Alfredo Joaquin González Durán (born 16 August 1936) is a Cuban-born lawyer and an advocate for dialogue as a way to bring regime change in Cuba. His views are considered controversial in some parts of the Cuban exile community in Miami.
Duran was born in Havana in 1939, the son of Ana Durán. In 1941, Duran's mother married Anselmo Alliegro y Milá, a Cuban senator and government minister.[1] It was Alliegro, then president of the Senate, who accepted Fulgencio Batista's resignation on Dec. 31, 1958, and then took refuge, with his family, in the Chilean Embassy in Havana for three months. After spending two additional months in Chile itself, the family permanently arrived in Miami.
Duran had first come to the United States to study at Valley Forge Military Academy and Louisiana State University. He was graduated from LSU with a bachelor's in science degree in 1957.
See also: Bay of Pigs Invasion. A refugee in Miami since September, 1959,[2] Duran was a member of Brigade 2506 (Brigada Asalto 2506), a group of Cuban exiles trained by the CIA in preparation for the 1961 Bay of Pigs Invasion of Cuba and the planned overthrow of its prime minister, Fidel Castro. Duran was captured during the conflict, and spent 18 months in prison in Cuba,[3] [4] before being ransomed by U.S. organizations and businesses.[5] [6]
After his release in December 1962, Duran remained active in anti-Castro circles and joined the Veteran's Association of Brigade 2506, serving as president two years in a row. He received his law degree from the University of Miami in 1967.Duran has two sons, Alfredo R. and Alfredo J., from his first marriage. He married his second wife, María Elena Prío Tarrero, the daughter of former Cuban President Carlos Prío Socarrás on Feb. 19, 1972.[7] An item in a Miami News news social column characterized the wedding as "the union of two of Cuba's most powerful political families." The couple has since divorced.
In 1973, Duran became the first Hispanic American to serve on the Dade County School Board when he was appointed by Reubin Askew, Governor of Florida.

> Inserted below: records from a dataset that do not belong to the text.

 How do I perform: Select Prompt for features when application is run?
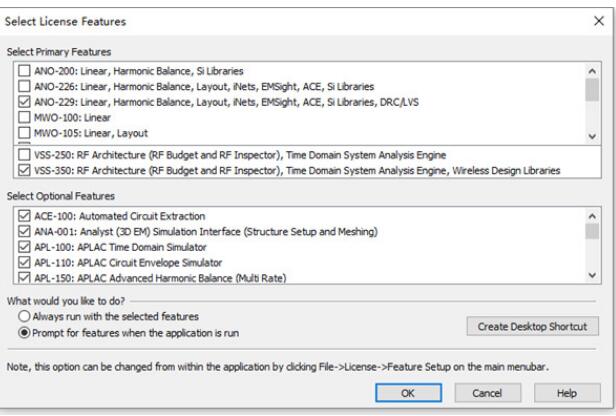[24, 333]
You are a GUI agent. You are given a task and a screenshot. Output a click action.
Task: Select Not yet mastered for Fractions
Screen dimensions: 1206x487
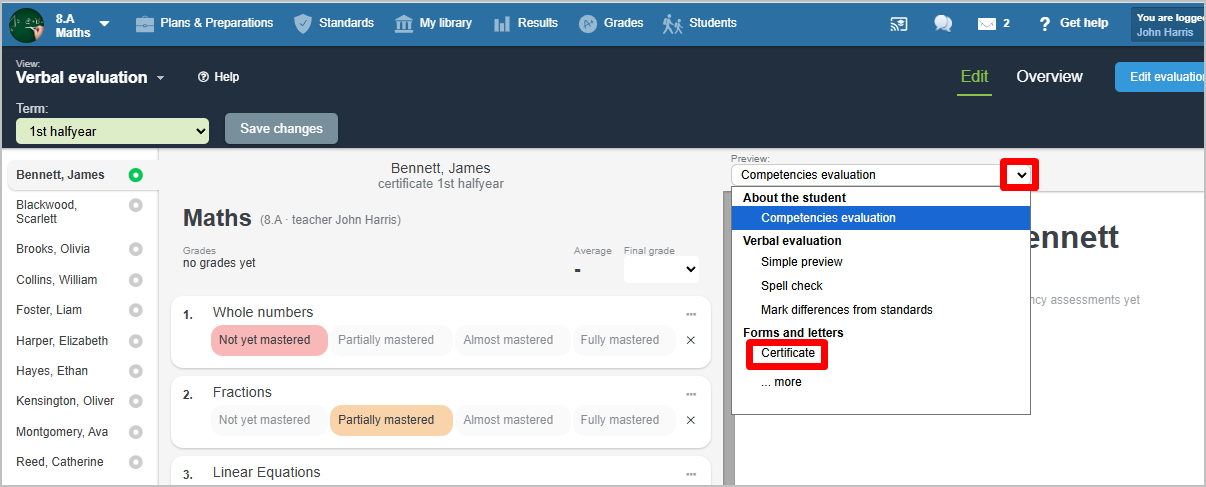point(265,420)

He also served on the Dade Community Relations Board and the Urban League. Duran has long been active in DemocraticParty politics, including serving on the National Democratic Committee. Duran was chairman of the Florida Democratic Party from 1976 to 1980.[8]
During the late 1980s, Duran began to have private misgivings about the advisability of a military solution to obtaining regime change in Cuba.[9] Duran did not go public with his doubts until the early 1990s, after the fall of Soviet Union. Duran's former comrades were outraged that a former president of the Veteran's Association of Brigade 2506 was advocating peaceful dialogue with the communist government of Cuba. Duran told Frontline: "To the right wing or more conservative community here in Miami, a dialogado is the worst thing that you could be called. It implies that you're a traitor." The Veteran's Association of Brigade 2506 expelled Duran in a public rebuke in 1993.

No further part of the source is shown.